Georg Baselitz By Alastair Sooke, Chief Art Critic
By Alastair Sooke, Chief Art Critic
‘I wanted to make nasty pictures – and I still do’ The German artist may have mellowed in old age but, as he tells Alastair Sooke, he still believes artists thrive on non-conformity.
Sitting in his suite at Le Meurice hotel in Paris, Georg Baselitz, the great German artist and controversialist, who reportedly once said that “women don’t paint very well – it’s a fact”, is explaining why, finally, at 83, he’s no longer the enfant terrible of contemporary art.
The “rage” and “malice” that, he tells me, he experienced when he was younger have gone: “I feel much happier,” he says via Zoom, dressed in black, his voice a low growl, his shaved head reminiscent of the spectral, bald self-portraits surreally clustered together in Oberon (1963-64), a famous early oil painting.

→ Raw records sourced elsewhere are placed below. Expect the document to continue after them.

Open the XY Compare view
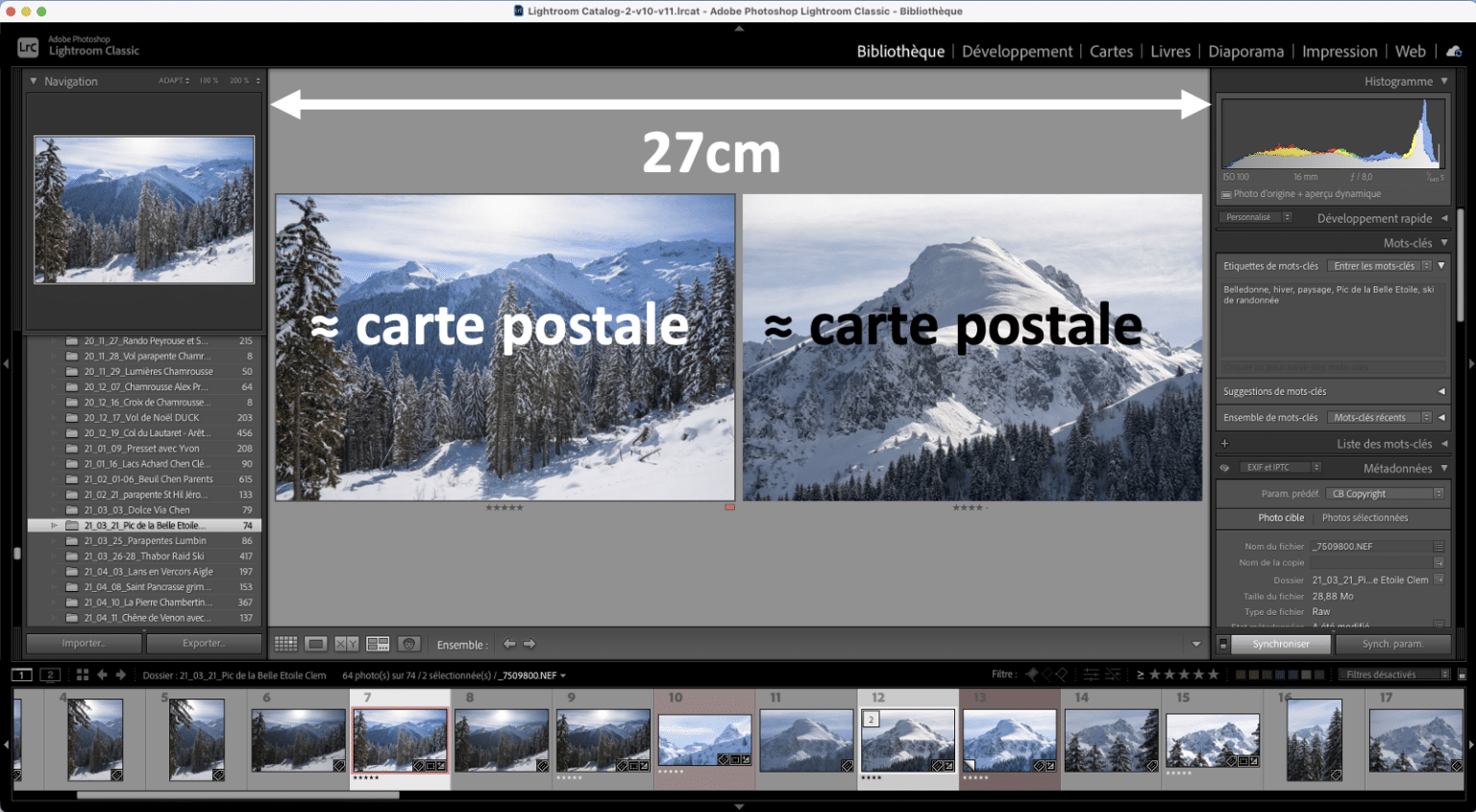This screenshot has height=812, width=1476. (346, 644)
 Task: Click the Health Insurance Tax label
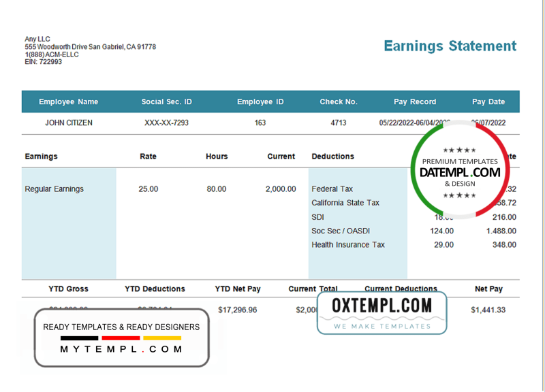348,245
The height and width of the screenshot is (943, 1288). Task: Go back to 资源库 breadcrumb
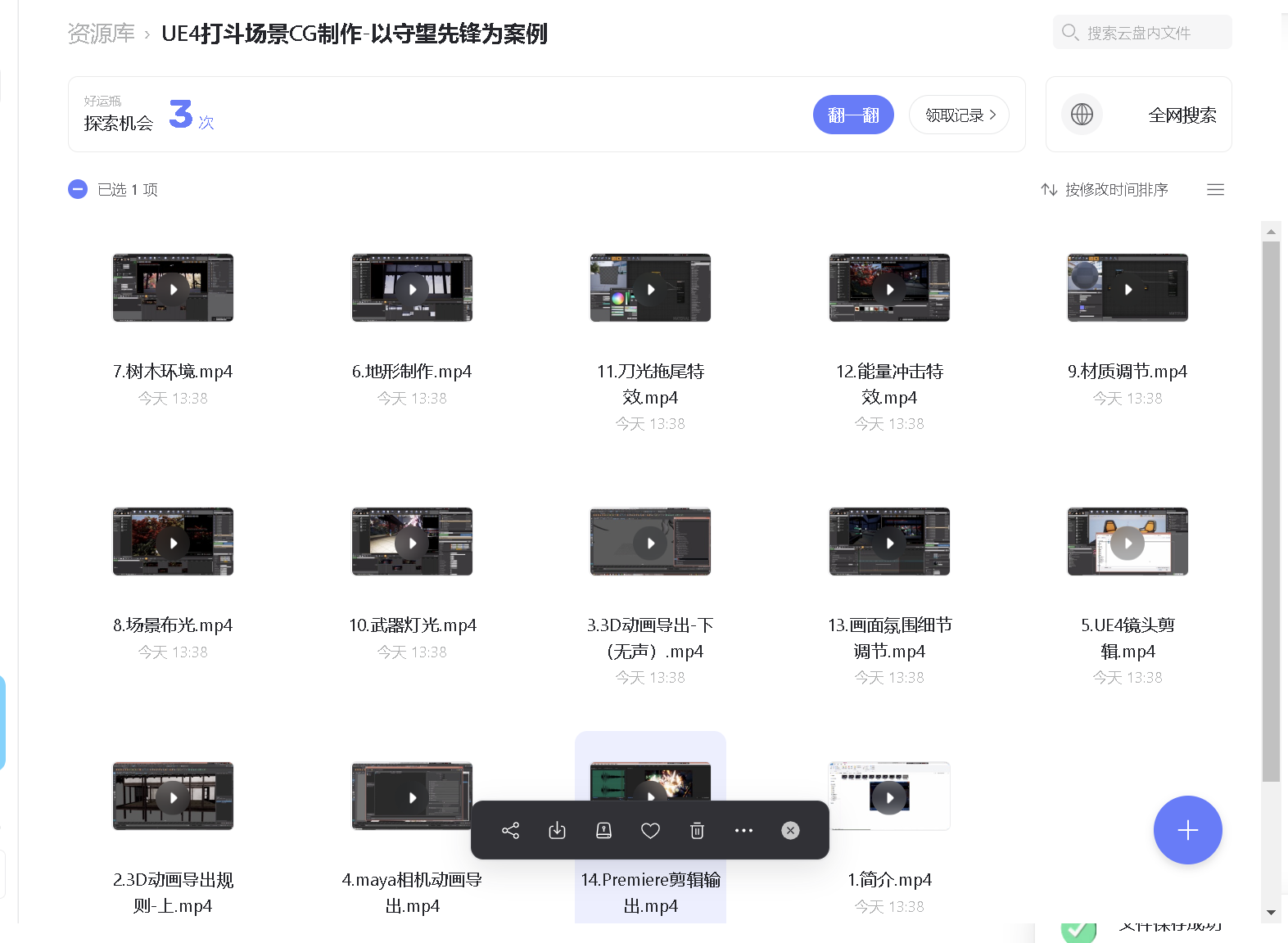[x=101, y=34]
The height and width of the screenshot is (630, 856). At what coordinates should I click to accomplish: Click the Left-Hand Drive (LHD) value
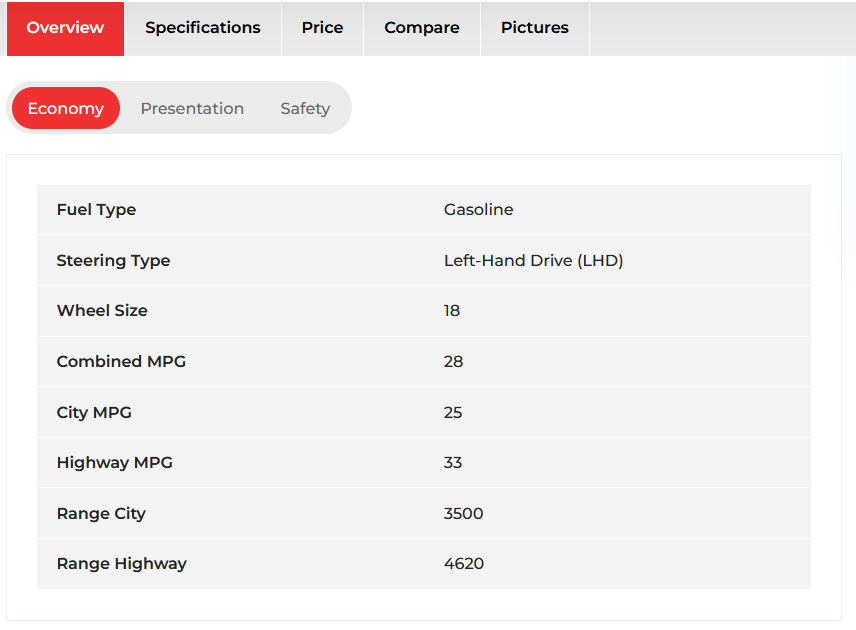pyautogui.click(x=533, y=260)
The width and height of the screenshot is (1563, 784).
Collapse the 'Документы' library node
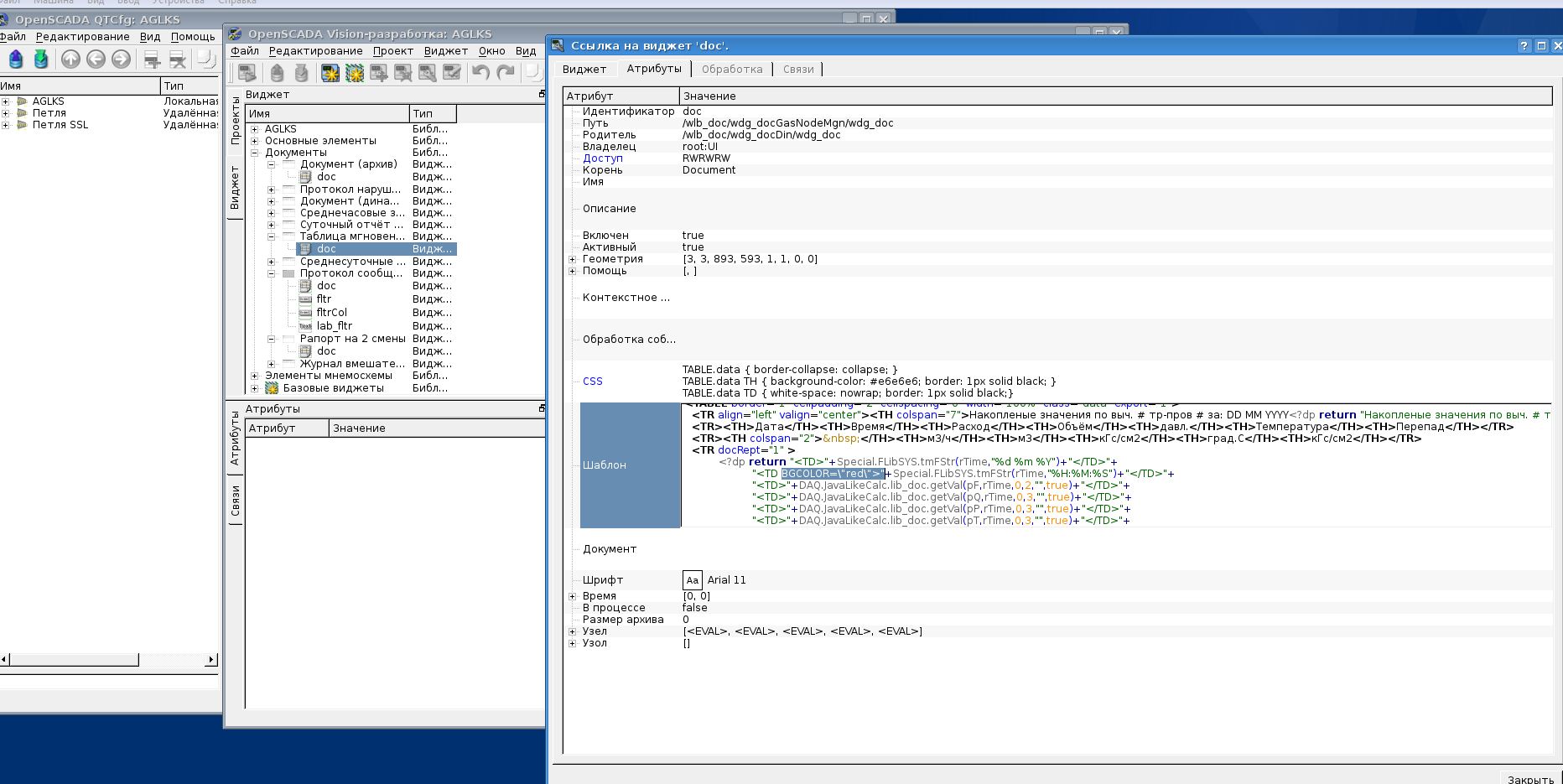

In fact, he reveals, he has mellowed to such an extent that he has returned to the French capital, shortly after the opening of his superb retrospective at the Pompidou Centre, to be admitted to the Académie des Beaux-Arts, that bastion of tradition against which Baselitz’s avant-garde heroes among the School of Paris, including Picasso, once railed. “Many will be surprised that I’ve been given this honour,” Baselitz says. But, he adds, membership of the Académie is a form of “immortality” – and that, he smiles, “is very appealing.”